▶ Условие задания: Перепишите без изменений строки из списка ниже, начиная со строки с «1025x493 pixels. At» и заканчивая строкой с «Action: click(1217, 24)» включительно.

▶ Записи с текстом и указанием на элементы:
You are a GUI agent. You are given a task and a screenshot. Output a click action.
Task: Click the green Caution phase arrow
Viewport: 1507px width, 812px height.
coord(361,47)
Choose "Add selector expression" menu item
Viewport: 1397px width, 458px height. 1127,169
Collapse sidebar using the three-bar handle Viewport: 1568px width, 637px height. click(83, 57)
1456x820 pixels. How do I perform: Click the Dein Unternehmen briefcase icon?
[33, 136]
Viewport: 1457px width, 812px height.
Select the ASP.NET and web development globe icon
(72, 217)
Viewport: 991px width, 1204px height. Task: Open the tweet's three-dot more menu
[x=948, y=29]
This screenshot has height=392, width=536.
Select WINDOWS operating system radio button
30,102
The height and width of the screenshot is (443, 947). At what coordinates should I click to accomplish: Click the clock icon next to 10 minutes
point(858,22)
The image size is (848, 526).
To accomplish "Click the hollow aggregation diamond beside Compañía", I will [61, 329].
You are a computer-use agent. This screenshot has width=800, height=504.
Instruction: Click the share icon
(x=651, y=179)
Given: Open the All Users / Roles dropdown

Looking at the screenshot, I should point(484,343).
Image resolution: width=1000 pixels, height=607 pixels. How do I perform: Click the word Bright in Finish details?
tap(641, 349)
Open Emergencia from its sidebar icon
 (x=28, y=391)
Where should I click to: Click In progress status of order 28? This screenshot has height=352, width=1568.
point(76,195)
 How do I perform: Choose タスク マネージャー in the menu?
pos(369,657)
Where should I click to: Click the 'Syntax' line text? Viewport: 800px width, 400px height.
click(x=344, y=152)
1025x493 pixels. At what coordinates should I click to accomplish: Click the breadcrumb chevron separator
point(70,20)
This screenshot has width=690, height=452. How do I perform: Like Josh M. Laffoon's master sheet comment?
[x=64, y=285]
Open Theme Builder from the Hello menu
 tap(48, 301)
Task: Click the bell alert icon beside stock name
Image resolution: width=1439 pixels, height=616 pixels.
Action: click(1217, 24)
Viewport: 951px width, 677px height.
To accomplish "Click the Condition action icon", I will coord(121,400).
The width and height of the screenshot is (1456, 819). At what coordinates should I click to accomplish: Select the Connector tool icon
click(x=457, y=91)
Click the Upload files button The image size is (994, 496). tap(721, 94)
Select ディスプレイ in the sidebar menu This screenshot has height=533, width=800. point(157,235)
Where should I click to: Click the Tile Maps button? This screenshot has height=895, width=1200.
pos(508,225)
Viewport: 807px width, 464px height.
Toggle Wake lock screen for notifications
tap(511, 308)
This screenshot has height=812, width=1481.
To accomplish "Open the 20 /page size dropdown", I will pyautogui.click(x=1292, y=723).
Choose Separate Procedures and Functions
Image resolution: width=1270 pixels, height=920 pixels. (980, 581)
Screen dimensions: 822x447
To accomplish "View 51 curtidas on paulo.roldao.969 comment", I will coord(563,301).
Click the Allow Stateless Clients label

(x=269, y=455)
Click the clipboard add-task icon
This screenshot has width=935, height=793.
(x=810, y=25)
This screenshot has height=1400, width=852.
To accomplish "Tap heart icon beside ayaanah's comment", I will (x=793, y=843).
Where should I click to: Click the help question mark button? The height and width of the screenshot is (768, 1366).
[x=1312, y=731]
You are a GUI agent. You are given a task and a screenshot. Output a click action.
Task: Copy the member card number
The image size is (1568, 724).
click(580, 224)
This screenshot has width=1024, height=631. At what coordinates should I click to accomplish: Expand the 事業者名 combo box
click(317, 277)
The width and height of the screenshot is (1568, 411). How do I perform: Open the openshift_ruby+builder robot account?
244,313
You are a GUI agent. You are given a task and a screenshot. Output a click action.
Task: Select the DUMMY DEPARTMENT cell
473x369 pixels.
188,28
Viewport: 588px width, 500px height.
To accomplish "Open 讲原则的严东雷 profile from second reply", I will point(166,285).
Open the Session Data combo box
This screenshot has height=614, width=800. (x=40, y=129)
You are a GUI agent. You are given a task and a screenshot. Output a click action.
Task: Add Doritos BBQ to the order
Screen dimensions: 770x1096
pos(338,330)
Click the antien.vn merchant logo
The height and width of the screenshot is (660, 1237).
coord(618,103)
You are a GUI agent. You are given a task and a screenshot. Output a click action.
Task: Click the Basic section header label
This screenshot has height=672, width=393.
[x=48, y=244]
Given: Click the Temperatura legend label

▶ Результат выполнения:
1025x493 pixels. At what coordinates should I click to accomplish: Click the breadcrumb chevron separator
point(70,20)
This screenshot has width=690, height=452. How do I perform: Like Josh M. Laffoon's master sheet comment?
[x=64, y=285]
Open Theme Builder from the Hello menu
 tap(48, 301)
Task: Click the bell alert icon beside stock name
Image resolution: width=1439 pixels, height=616 pixels.
Action: click(1217, 24)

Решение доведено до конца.